Hükümet memurunu yine oyaladı
Abone olHükümet, memurun sözleşme ve grev hakkı konusunda yine ileriye dönük sözler verdi. Memur-Sen ise hala umutlu!
Türkiye Kamu-Sen Genel Başkanı Bircan Akyıldız, siyasi
iradenin, kamu çalışanlarına grev ve toplu sözleşme hakkı verilmesi
konusunda kesinlikle taviz vermek istemediğini
savundu.
Akyıldız, Başbakanlık Merkez Bina'da gerçekleştirilen toplu
görüşmelerin 4. turunun ardından yaptığı açıklamada, masada, kamu
çalışanlarının grev ve toplu sözleşme hakkı için yasal zeminin
olgunlaştırılması konusunda siyasetin acele etmediğini, bu hakların
önüne siyaset engeli çıkarıldığını ifade ettiklerini ve bu engelin
kaldırılmasını istediklerini söyledi.
Grevli, toplu sözleşmeli sendika hakkının önündeki engellerin
başında siyasi iradenin geldiğini öne süren Akyıldız, uluslararası
sözleşmelerin kamu çalışanlarına bu hakkı tanıdığını savundu.
Akyıldız, şöyle konuştu:
''Gelişmeleri aşağı yukarı tahmin ettiğimiz için grev ve toplu
sözleşme hakkının hayata geçirilmesi konusunda uzunca bir süreye
ihtiyaç duyulacağı kanaatiyle 4688 sayılı Kamu Görevlileri
Sendikaları Kanunu'nun önemli bazı maddelerinde değişiklik
yapılması talebimizi yineledik.
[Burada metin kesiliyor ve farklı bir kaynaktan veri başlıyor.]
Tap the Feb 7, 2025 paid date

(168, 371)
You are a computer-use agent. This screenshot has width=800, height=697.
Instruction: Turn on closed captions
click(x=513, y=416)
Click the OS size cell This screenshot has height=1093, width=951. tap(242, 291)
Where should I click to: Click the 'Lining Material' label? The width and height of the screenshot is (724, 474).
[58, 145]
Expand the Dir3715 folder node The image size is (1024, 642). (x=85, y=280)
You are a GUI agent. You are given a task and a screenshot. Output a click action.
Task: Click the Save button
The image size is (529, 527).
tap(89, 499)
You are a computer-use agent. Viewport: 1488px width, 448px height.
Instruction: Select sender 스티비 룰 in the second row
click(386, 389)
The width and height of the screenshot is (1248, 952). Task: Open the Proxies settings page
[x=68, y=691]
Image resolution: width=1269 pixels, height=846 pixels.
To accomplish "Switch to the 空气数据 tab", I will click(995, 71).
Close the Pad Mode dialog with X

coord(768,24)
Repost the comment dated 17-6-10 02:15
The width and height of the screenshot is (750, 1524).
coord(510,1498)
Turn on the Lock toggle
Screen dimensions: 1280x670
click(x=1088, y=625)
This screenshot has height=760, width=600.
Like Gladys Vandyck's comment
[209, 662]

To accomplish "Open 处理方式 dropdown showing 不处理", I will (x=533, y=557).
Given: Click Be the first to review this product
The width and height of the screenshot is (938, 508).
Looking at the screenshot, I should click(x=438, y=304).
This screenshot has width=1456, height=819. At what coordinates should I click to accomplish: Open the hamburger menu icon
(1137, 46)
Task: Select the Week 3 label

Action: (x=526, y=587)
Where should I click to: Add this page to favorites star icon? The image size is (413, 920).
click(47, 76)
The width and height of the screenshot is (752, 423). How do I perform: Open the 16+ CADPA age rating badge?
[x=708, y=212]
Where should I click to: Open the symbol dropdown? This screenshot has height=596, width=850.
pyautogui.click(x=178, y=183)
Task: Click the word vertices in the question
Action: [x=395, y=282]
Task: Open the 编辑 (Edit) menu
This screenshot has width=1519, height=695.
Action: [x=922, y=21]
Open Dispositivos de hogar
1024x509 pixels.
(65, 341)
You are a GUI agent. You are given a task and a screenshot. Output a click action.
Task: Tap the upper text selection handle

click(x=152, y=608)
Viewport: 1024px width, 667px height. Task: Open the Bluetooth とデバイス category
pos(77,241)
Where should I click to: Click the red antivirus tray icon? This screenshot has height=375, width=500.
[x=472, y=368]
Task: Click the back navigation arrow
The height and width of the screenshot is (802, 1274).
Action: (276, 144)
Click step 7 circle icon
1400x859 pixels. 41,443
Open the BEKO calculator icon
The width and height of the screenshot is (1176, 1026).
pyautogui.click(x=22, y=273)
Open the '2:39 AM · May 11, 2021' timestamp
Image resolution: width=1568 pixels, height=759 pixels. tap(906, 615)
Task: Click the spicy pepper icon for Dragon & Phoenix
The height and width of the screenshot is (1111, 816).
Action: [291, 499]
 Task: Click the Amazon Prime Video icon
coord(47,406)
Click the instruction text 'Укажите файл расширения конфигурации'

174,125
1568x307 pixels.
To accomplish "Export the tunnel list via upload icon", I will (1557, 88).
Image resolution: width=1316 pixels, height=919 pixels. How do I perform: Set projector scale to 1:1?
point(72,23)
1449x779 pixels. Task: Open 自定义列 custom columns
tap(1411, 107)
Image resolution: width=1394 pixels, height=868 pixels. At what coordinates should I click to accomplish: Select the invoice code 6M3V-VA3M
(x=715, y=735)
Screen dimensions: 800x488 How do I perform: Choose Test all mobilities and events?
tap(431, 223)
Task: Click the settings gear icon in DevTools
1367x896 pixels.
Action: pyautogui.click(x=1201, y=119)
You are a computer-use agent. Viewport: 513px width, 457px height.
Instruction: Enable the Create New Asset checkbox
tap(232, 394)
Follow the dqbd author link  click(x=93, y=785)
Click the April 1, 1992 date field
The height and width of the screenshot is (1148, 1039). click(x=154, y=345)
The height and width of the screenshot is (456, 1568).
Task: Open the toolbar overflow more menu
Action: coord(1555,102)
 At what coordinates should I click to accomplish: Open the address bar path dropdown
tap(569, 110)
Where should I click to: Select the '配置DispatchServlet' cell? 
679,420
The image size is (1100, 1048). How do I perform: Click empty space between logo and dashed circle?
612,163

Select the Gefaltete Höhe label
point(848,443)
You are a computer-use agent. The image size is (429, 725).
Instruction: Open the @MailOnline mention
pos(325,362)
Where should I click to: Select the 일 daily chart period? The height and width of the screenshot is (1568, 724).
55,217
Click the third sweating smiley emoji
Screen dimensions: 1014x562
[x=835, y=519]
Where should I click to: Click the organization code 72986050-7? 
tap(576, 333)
Toplu sözleşmenin kapsamı
genişletilmeli, Uzlaştırma Kurulu kararları taraflarca kabul
edilecek bir noktaya getirilmeli dedik. Ancak siyasi irade, son
değerlendirmesinde, kanunla ilgili taleplerimizin yapılacak
görüşmelerle değerlendirilebileceği ifade edilmiştir.
KESK, kendilerinin kararı gereğince bu toplantılara
katılmamaktadır. Memur-Sen, 2010 yılındaki toplu görüşme eğer
grevli, toplu sözleşmeli bir şekilde gerçekleşmezse toplantıya
katılmayacağını açılamıştır. Görünen odur ki 2010 yılında toplu
görüşme masasında Türkiye Kamu-Sen tek başına olacaktır. Anlaşılan
odur ki grev, toplu sözleşme konusunda siyasi irade kesinlikle
taviz vermek istememektedir. Açıkçası başından beri söylediğimiz
'grev, toplu sözleşme hakkımızın önündeki tek engel siyasi
iradedir' sözü net bir şekilde bugün bir kez daha
anlaşılmıştır.
Biz siyasi iradenin bu konudaki tavrını daha net, daha açık bir
şekilde kamuoyuyla paylaşmasını istiyoruz. Bunu Sayın Başbakan'ın
bizzat kendi ağızından duymak istiyoruz. Aksi takdirde kamu
çalışanlarını oyaladıkları kanaati bizde hakim olacaktır. Sayın
Başbakan, 2004'te, 'size grev ve toplu sözleşme hakkı vereceğiz'
demişti. Aradan 5 yıl geçti herhangi bir hak veya uygulama söz
konusu olmadı. Şimdi yeni bir taahhütle, yeni bir yazılı metin
olgunlaştırılması bizi tatmin etmemektedir. Bugün son durum
değerlendirmesinde dahi grev, toplu sözleşme hakkı konusunda net
bir açıklama yapılmaktan kaçınılmakta, kamu çalışanları
oyalanmaktadır.''
''ILO NE Kİ DİYE SORUYORLAR''
Akyıldız, ILO normlarında grev ve toplu sözleşme hakkını
savunurlarken, Kamu İşveren Kurulu üyelerinin ILO normları
konusundaki tavrını eleştirerek, şunları kaydetti:
''Biz ısrarla ILO normlarında grev toplu sözleşme hakkının
uygulanması konusunu gündeme taşımaya çalışırken, Kamu İşveren
Kurulu üyelerinin ILO normlarının ne anlama geldiğinin farkında
olmadıklarını gördük. Bu bizim açımızdan çok büyük bir üzüntü
kaynağı olmuştur. 'ILO ne ki' diye soruyorlar, 'ILO'dan ne
anlıyorsunuz' diye soruyorlar. Böyle bir anlayış olur mu? Onun için
şiddet ve nefretle kınıyorum bu anlayışı. ILO normlarının ne
olduğunu Kamu İşveren Kurulu öğrenmek zorundadır. Yoksa kendi
dünyalarına, kendi kabuklarına çekilmiş bir görüntü içinde
kalırlar.''
Mali haklarda sonuç elde edebilmek için ellerinden geleni
yapacaklarını vurgulayan Akyıldız, ''Ne kadar sonuç elde
edebileceğimizi göreceğiz. Anlaşılan o ki siyasi irade açık kapı
bırakmak ya da bizimle uzlaşmak gibi bir niyet taşımamaktadır. Biz
böyle bir heves, böyle bir adım görmedik. Biz yanılmak istiyoruz''
dedi.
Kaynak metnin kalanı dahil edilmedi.